YOUR TASK :: How many lines in the data below contain the word "left"? Reply with the number only.

[Target position records]
========================================================================

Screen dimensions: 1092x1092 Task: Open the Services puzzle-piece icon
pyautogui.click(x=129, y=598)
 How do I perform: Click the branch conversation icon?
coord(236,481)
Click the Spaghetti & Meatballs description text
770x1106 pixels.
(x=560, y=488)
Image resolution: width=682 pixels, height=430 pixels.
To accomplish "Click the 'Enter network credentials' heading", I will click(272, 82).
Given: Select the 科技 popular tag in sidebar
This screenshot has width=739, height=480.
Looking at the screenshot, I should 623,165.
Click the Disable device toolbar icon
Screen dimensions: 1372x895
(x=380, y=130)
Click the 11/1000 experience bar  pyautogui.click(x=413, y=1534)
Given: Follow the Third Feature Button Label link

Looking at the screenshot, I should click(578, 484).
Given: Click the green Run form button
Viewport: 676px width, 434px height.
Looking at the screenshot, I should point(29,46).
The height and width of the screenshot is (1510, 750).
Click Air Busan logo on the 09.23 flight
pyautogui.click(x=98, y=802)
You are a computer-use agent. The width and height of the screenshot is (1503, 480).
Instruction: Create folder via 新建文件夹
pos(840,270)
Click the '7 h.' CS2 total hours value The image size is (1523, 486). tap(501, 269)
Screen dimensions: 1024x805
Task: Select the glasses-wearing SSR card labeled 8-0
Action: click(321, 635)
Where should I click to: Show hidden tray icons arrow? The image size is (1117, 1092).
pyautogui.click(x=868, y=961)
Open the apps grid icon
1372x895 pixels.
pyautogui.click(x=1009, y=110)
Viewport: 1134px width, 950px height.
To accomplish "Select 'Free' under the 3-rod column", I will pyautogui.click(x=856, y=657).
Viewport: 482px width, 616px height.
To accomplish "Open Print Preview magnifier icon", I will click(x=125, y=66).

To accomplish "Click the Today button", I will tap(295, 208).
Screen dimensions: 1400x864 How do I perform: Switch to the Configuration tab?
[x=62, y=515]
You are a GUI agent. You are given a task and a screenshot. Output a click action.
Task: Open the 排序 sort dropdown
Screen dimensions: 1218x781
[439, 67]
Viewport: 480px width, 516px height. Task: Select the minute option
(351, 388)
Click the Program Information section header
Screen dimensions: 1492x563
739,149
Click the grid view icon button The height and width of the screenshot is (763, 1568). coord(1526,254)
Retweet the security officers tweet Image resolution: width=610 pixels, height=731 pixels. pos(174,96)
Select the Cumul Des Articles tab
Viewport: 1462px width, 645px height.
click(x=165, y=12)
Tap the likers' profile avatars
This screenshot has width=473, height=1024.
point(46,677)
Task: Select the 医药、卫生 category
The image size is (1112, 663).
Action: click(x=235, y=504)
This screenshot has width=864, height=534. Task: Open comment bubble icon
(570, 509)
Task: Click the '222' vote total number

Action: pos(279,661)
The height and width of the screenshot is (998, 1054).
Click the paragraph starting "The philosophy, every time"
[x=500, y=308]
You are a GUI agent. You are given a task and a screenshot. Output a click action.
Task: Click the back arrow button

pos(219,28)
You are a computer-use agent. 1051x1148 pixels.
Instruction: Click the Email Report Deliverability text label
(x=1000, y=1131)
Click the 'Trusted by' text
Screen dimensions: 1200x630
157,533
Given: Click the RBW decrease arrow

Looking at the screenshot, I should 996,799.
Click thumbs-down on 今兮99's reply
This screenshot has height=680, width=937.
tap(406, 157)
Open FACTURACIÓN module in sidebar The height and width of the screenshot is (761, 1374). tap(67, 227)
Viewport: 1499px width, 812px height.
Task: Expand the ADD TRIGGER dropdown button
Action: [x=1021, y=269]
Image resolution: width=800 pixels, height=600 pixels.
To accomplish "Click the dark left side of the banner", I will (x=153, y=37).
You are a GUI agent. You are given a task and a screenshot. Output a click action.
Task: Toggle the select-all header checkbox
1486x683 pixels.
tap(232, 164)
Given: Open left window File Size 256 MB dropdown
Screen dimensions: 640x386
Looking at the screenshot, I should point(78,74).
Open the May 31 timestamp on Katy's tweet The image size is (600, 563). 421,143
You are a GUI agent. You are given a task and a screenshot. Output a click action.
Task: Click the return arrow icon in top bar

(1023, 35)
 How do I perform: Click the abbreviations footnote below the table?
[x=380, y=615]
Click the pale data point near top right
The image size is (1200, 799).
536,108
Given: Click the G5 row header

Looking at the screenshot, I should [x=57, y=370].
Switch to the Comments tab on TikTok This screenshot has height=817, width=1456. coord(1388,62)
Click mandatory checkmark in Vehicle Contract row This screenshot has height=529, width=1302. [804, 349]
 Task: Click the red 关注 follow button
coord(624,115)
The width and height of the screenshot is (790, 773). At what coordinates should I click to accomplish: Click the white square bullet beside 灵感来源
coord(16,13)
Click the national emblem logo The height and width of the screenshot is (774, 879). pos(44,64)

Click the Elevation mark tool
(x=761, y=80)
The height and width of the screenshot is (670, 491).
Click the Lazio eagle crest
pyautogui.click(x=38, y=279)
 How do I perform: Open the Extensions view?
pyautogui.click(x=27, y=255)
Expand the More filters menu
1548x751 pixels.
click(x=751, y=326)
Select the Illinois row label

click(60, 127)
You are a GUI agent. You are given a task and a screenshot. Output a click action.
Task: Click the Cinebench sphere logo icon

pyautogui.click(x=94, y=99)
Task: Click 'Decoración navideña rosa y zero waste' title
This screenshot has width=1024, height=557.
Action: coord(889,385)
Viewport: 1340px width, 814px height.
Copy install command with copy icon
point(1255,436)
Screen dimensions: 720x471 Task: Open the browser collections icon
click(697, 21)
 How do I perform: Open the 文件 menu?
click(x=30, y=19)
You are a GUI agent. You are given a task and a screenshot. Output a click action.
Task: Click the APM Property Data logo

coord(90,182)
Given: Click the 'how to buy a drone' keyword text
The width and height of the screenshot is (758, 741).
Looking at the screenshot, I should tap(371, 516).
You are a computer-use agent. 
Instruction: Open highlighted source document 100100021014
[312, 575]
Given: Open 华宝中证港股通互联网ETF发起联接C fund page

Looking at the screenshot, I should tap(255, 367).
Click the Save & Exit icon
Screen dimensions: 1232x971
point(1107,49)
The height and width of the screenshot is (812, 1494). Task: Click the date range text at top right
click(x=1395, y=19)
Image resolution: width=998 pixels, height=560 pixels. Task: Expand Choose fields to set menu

========================================================================

ANSWER FOR THE TASK :: 2